> **SELECTED EXCERPT**
Segment Open

# Brexit: Vote Leave or Vote Remain?



## xfatalxsnipez (Dec 3, 2015)

I'm surprised there isn't one of these on here already to be honest.

Should we stay in the European Union or leave?

Personally, I've been fluctuating back and forth between both, leaning more on leaving now.


----------



## MonieJ (Nov 22, 2010)

Pros and cons of both?


----------



## nburns (Dec 4, 2015)

I'm not British, but I voted yes, because Obama.


----------



## Toroidal (Apr 14, 2016)

nburns said:


> I'm not British, but I voted yes, because Obama.


I'm not British but I voted No because of Obama... and my own research.


----------



## Riven (Jan 17, 2015)

I vote no not because I have anything for the country, but the UK's laws make it too different from the rest of Europe, i.e. not in the Schengen area and charging nearly a premium for university education, and in terms of the culture, people sucking at languages other than English. I found from an infographic that Hungarians are also as crap as the British in speaking other languages, but no one in the world really speaks Hungarian, so I think they'd be motivated to learn another language if they go abroad (although they might forget their native language if they leave their country permanently).








I'd only vote remain because apparently Norway keeps rotting fruit in their aisles.


----------



## Aladdin Sane (May 10, 2016)

SJWDefener said:


> I vote no not because I have anything for the country, but the UK's laws make it too different from the rest of Europe, i.e. not in the Schengen area and charging nearly a premium for university education, and in terms of the culture, people sucking at languages other than English. I found from an infographic that Hungarians are also as crap as the British in speaking other languages, but no one in the world really speaks Hungarian, so I think they'd be motivated to learn another language if they go abroad (although they might forget their native language if they leave their country permanently).
> 
> 
> 
> ...



I am Hungarian (at uni in the UK) and it isn't true that Hungarians are as bad as the English at learning languages. It is compulsory to learn a foreign language from the age of 8, and for about 70% of students, that is English. In high school, two foreign languages are compulsory. 

Lots of young people speak very good English, and pretty much all of them speak _some_ English, anyone under the age of 30 could get by in England. However, the older generation doesn't speak foreign languages because Hungary was under Soviet occupation until 1989 and only Russian was taught and no one really bothered with that shit, so that brings the statistics down.

Anyways, I am for Remain because I don't like negativity and divisive shit. Plus, who wants to make the likes of Farage et al happy? 

Most people are in favour of Remain, the vast majority of young people are for Remain, if Leave wins, it will only be because the old farts are a lot more likely to actually vote, so the young ones will be left here to pick up the old farts' shit for decades to come.


----------



## Riven (Jan 17, 2015)

ziggy stardust x said:


> I am Hungarian (at uni in the UK) and it isn't true that Hungarians are as bad as the English at learning languages. It is compulsory to learn a foreign language from the age of 8, and for about 70% of students, that is English. In high school, two foreign languages are compulsory.
> 
> Lots of young people speak very good English, and pretty much all of them speak _some_ English, anyone under the age of 30 could get by in England. However, the older generation doesn't speak foreign languages because Hungary was under Soviet occupation until 1989 and only Russian was taught and no one really bothered with that shit.

Segment Closed

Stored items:

Segment Open

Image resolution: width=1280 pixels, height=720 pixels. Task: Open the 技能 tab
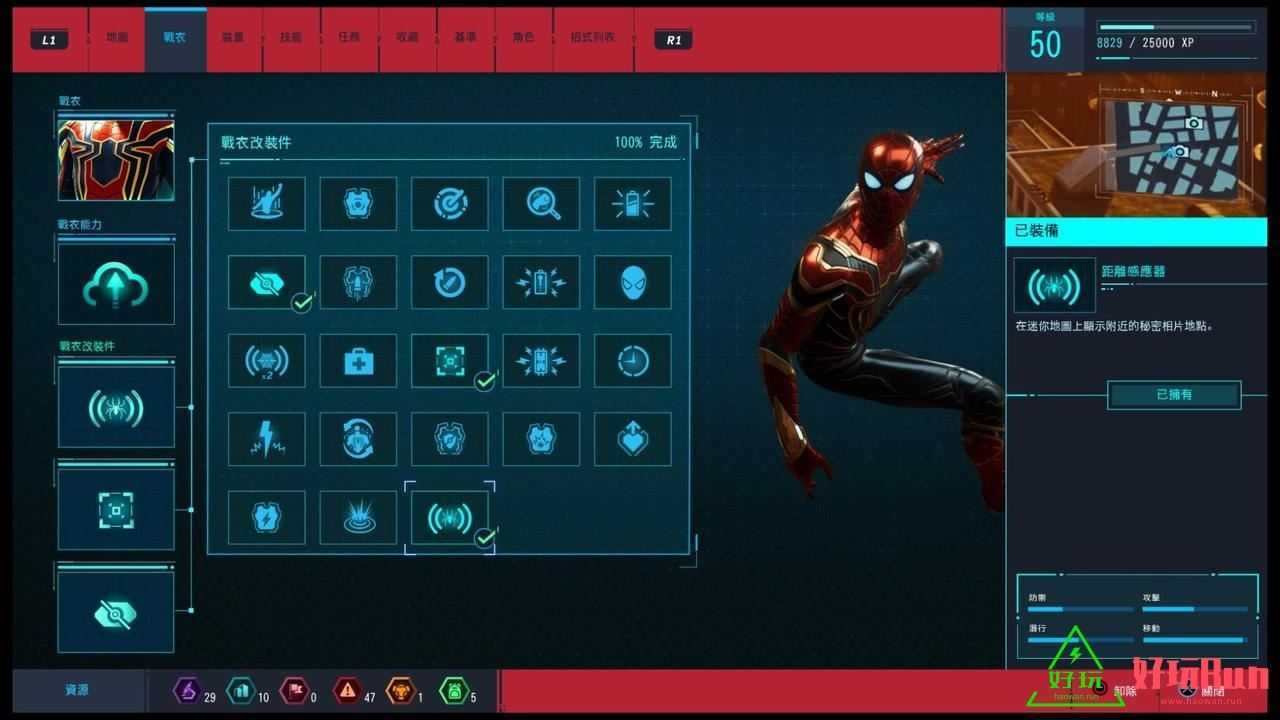point(291,38)
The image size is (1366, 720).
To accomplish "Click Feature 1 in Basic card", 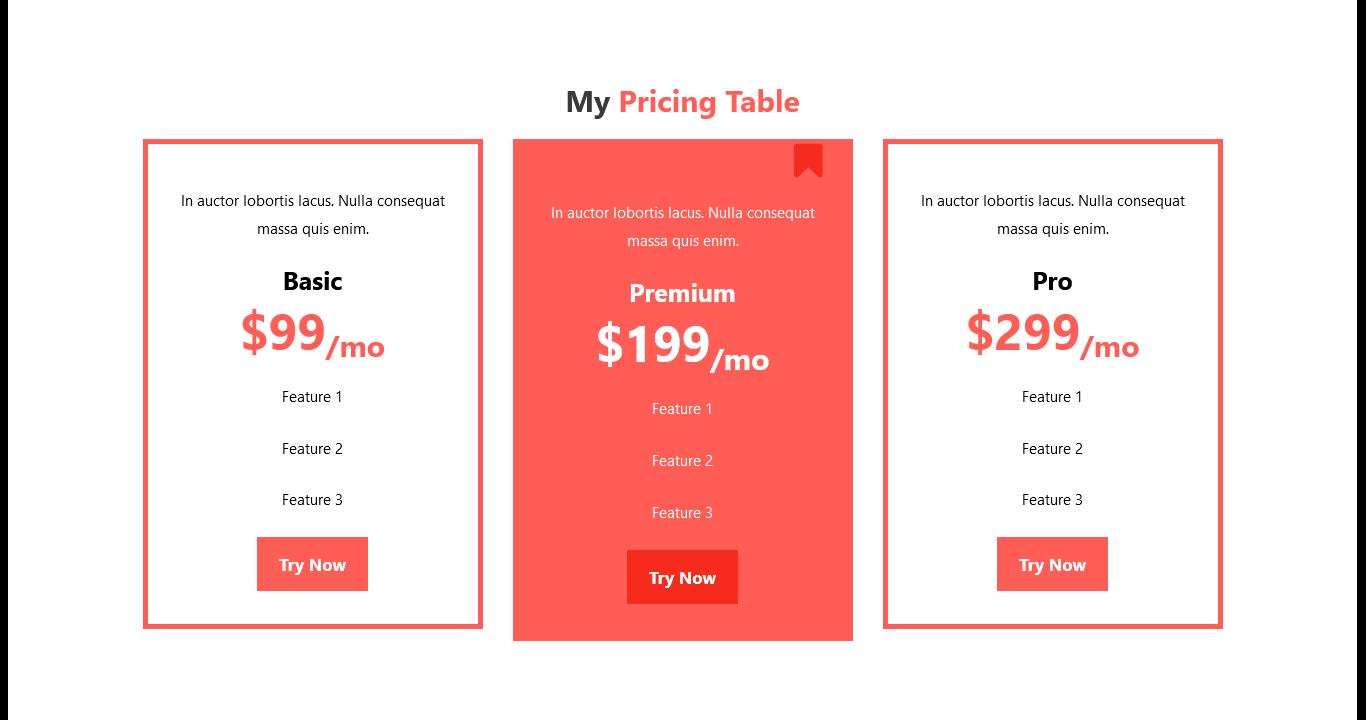I will tap(312, 397).
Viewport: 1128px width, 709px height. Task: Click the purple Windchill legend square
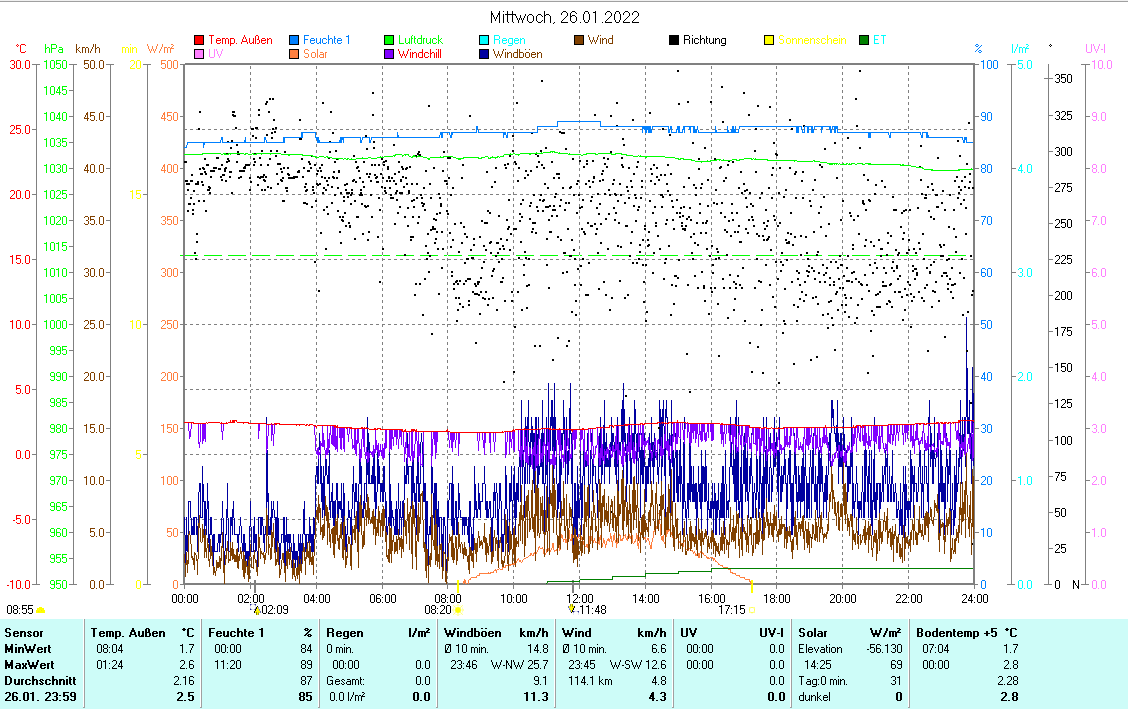[x=390, y=54]
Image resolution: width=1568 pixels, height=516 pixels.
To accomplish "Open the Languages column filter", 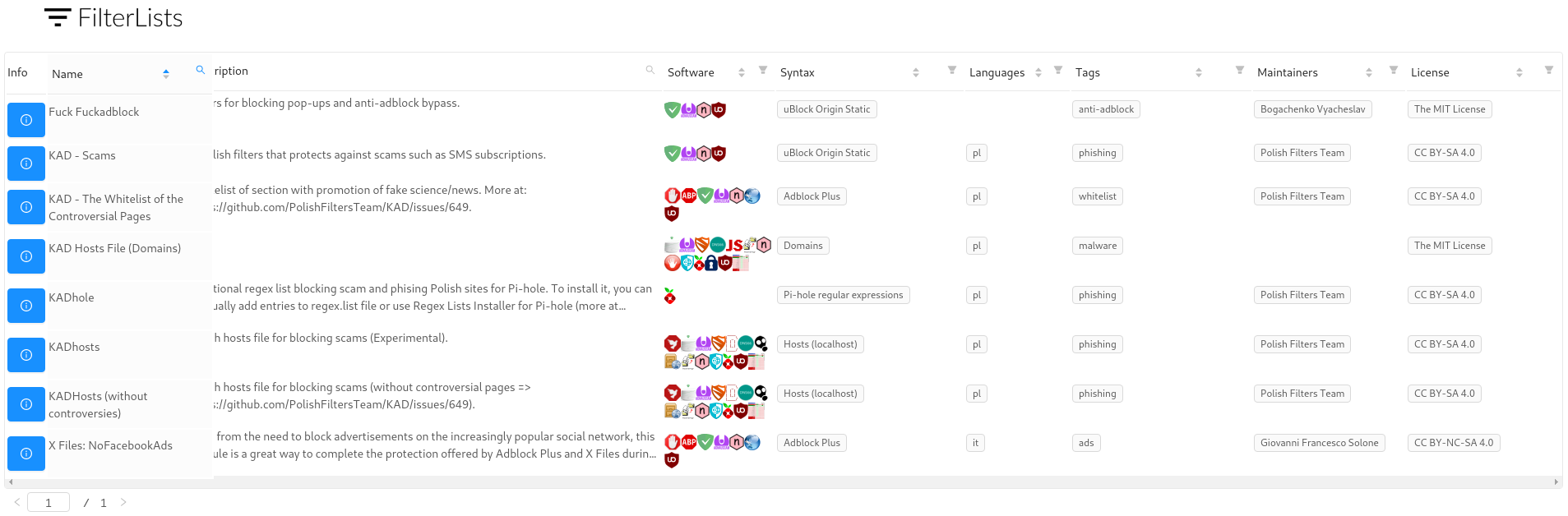I will 1058,70.
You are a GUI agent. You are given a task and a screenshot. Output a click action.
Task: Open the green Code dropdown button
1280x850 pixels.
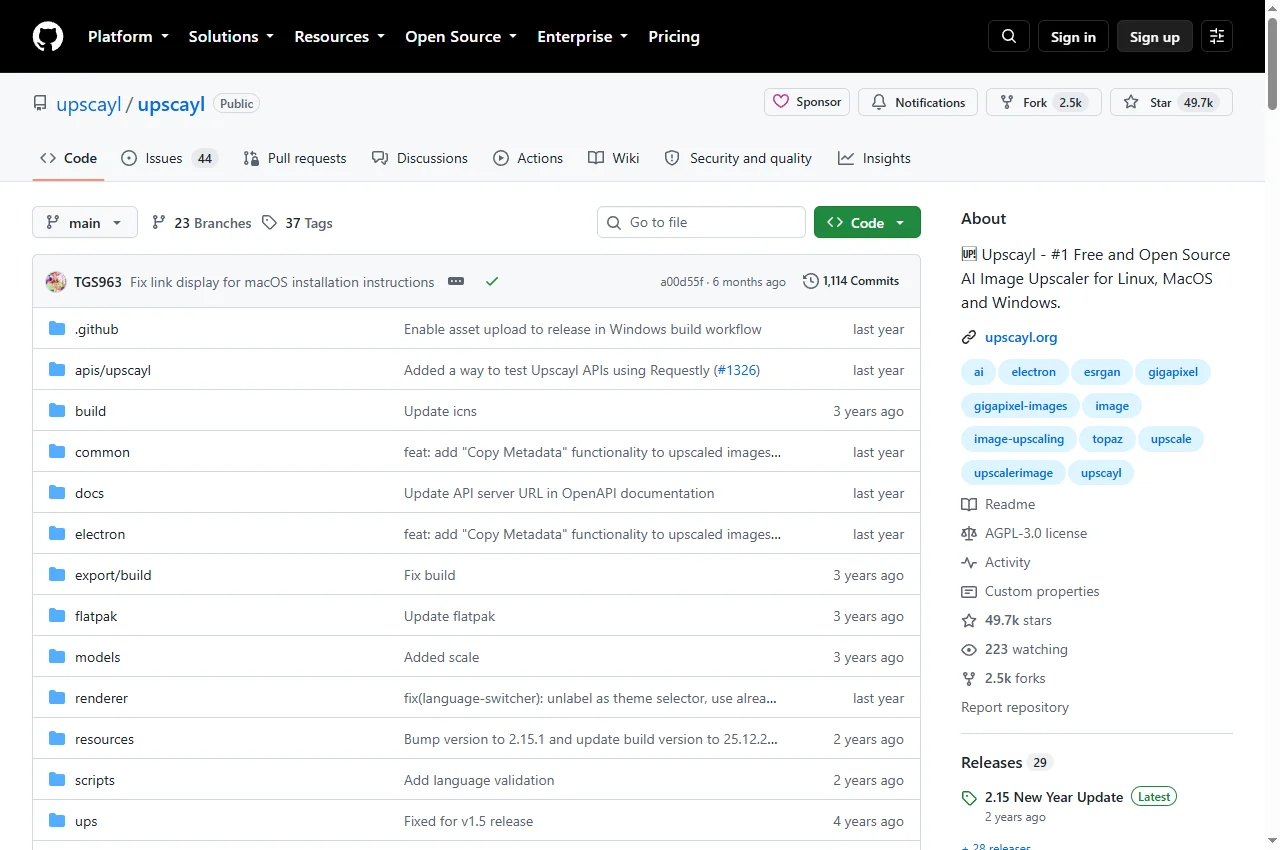(x=867, y=222)
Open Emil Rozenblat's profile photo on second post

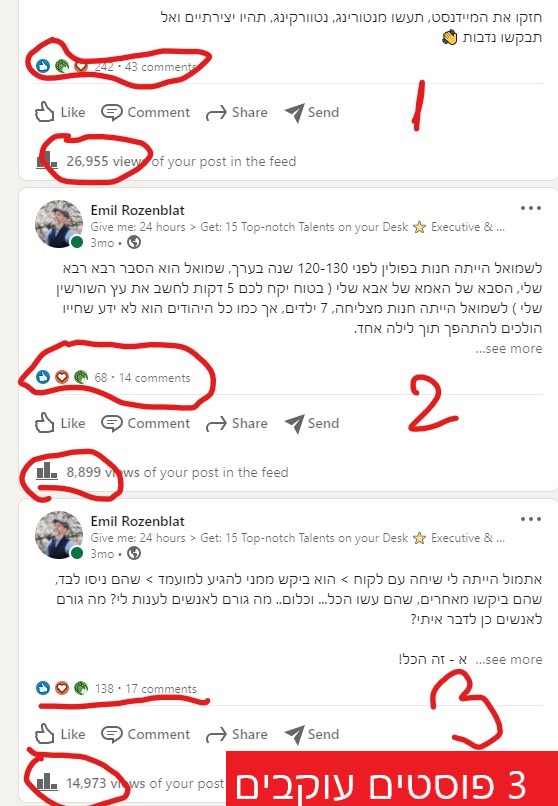click(59, 224)
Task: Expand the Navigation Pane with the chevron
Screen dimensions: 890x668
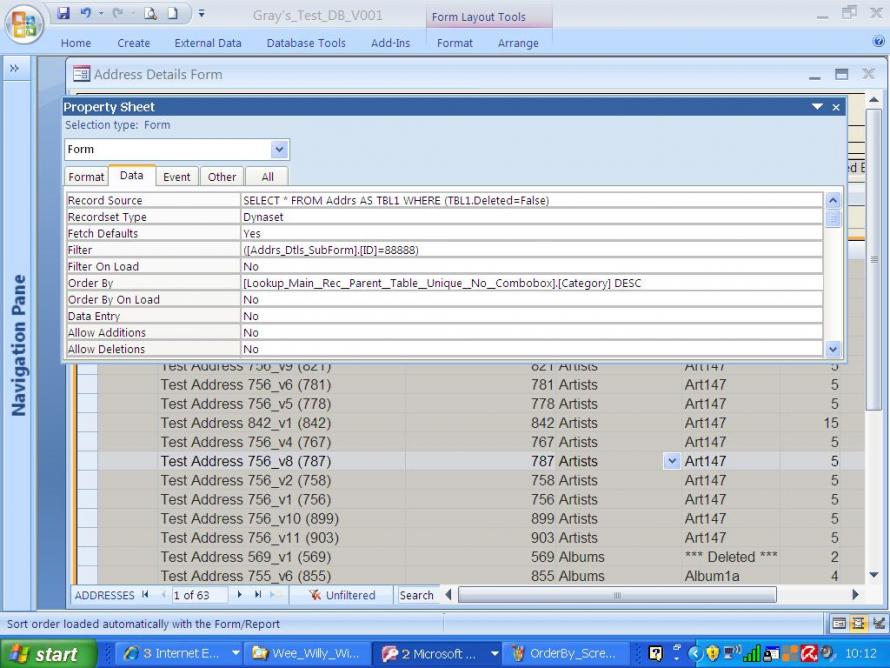Action: (x=16, y=70)
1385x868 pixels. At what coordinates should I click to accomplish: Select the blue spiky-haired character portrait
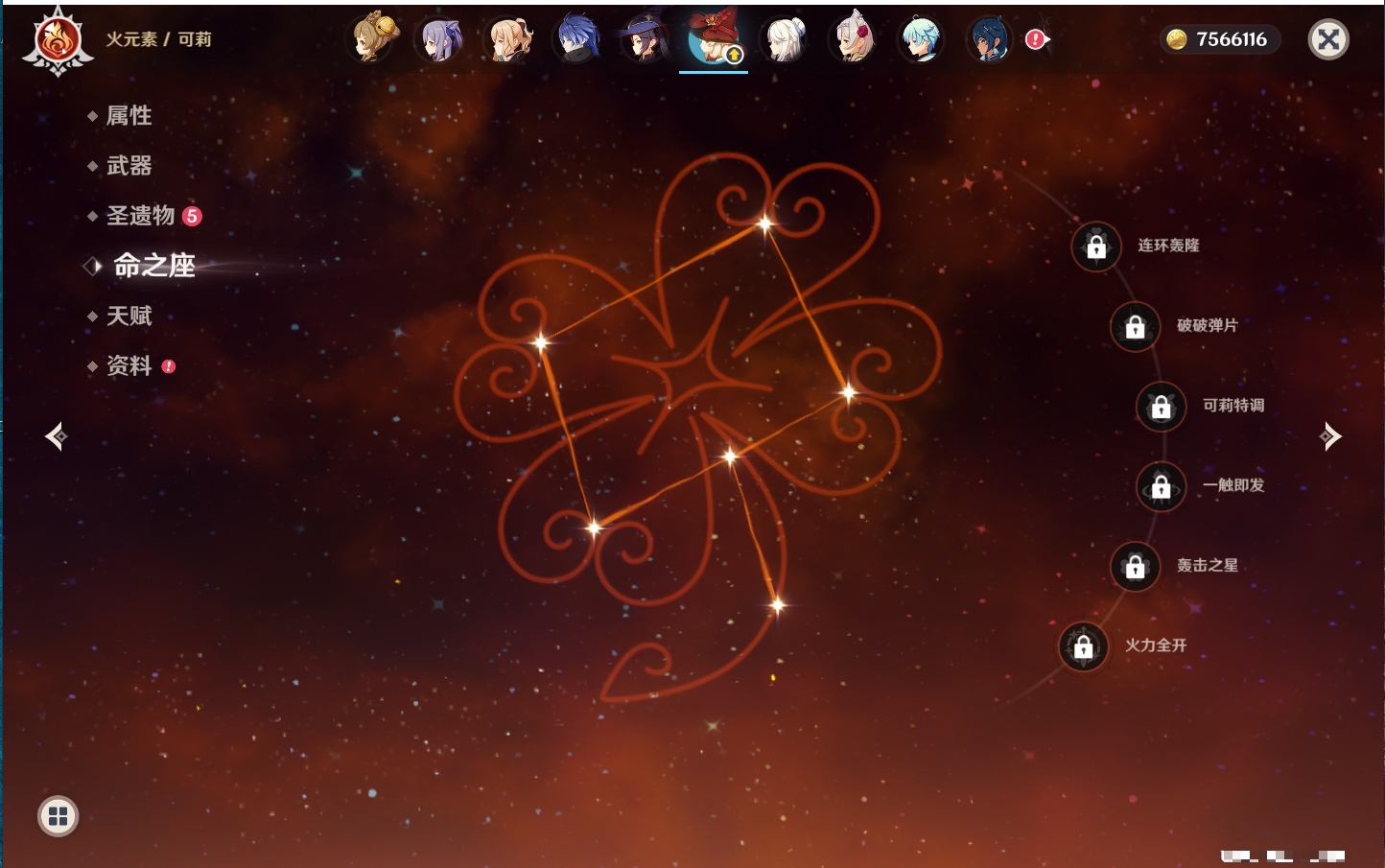coord(578,40)
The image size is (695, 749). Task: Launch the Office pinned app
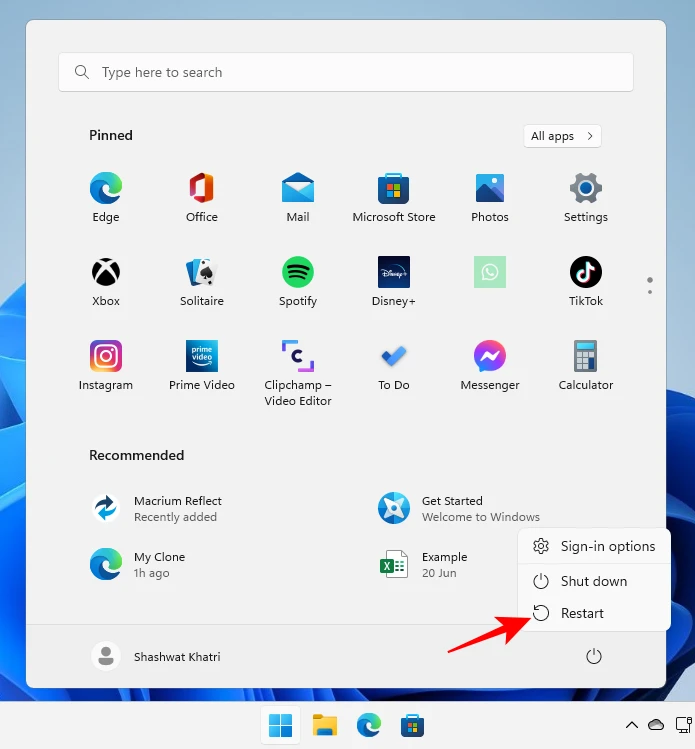click(202, 197)
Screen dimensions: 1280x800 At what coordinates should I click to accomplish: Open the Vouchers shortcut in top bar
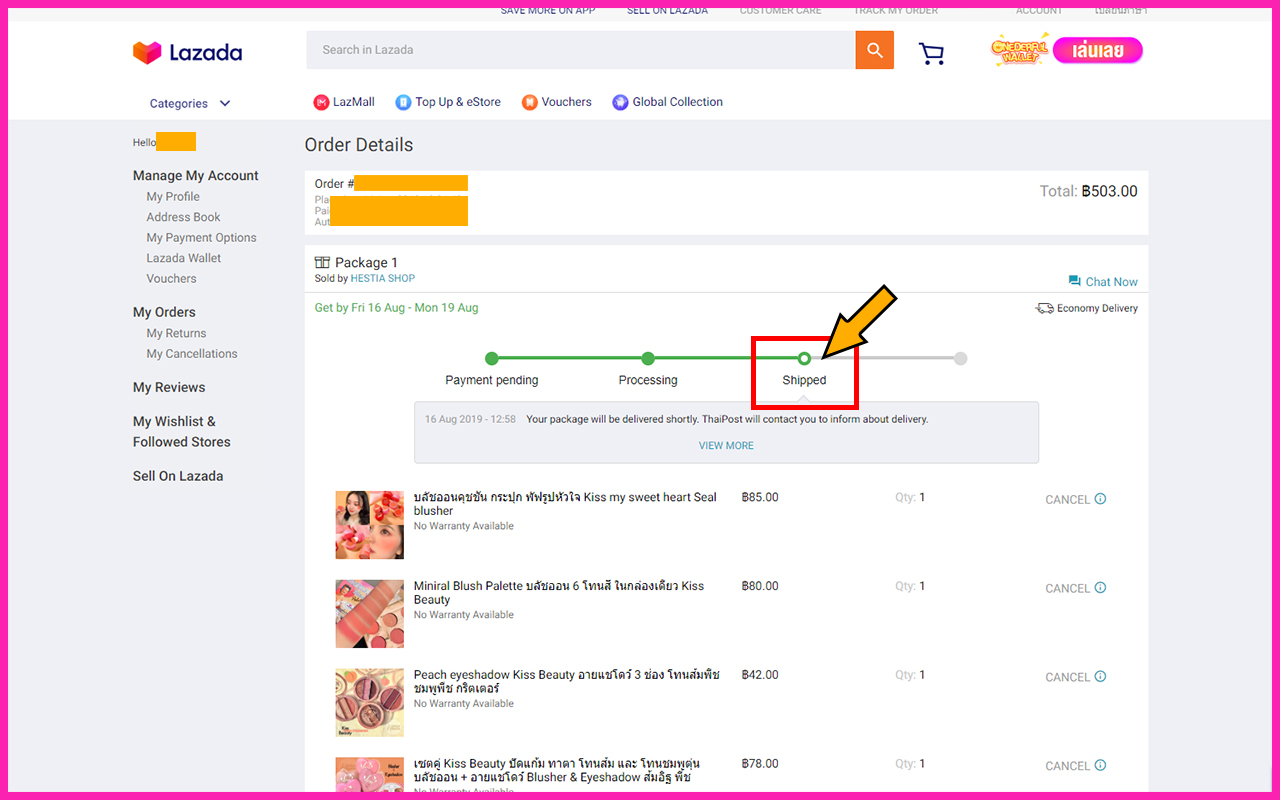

Segment Closed

> **TASK A**
According to the Brexit thread, from what age is learning a foreign language compulsory in Hungary?
> **TASK B**
Please carry the Brexit thread forward from the point where it stops.

> **ANSWER BOX A**
From the age of 8.

> **ANSWER BOX B**
Foreign languages aren't compulsory at GCSE (equivalent to US high school, I guess), but they are up to year 9 (equivalent to middle school), and like the Americans, no one seems to care whether or not you can speak another language or something. People here just aren't interested in foreign languages even though we have a ton of people here who aren't from English speaking countries, which really annoys me and makes me want to vote leave. We had language education from when you have to start it (French), but it wasn't that consistent. 

I think it's only the people here who got high grades who are able to speak foreign languages well, although this may be because I decided to quit languages since I didn't want to appear like a nerd (the only languages offered at my school, French and German, weren't exactly my taste either). I badly want to learn another language because I don't want to be like the British and the Americans in this respect.

However, I'll be voting remain on behalf of my brother (he's 17 on July); IDK for what reason, though, but some of the arguments for remain do make sense.


----------



## Aladdin Sane (May 10, 2016)

MonieJ said:


> Pros and cons of both?


Impossible tosay, nobody knows what the negotiations will turn out to be if Leave happens.


----------



## Aladdin Sane (May 10, 2016)

SJWDefener said:


> Foreign languages aren't compulsory at GCSE (equivalent to US high school, I guess), but they are up to year 9 (equivalent to middle school), and like the Americans, no one seems to care whether or not you can speak another language or something. People here just aren't interested in foreign languages even though we have a ton of people here who aren't from English speaking countries, which really annoys me and makes me want to vote leave. We had language education from when you have to start it (French), but it wasn't that consistent.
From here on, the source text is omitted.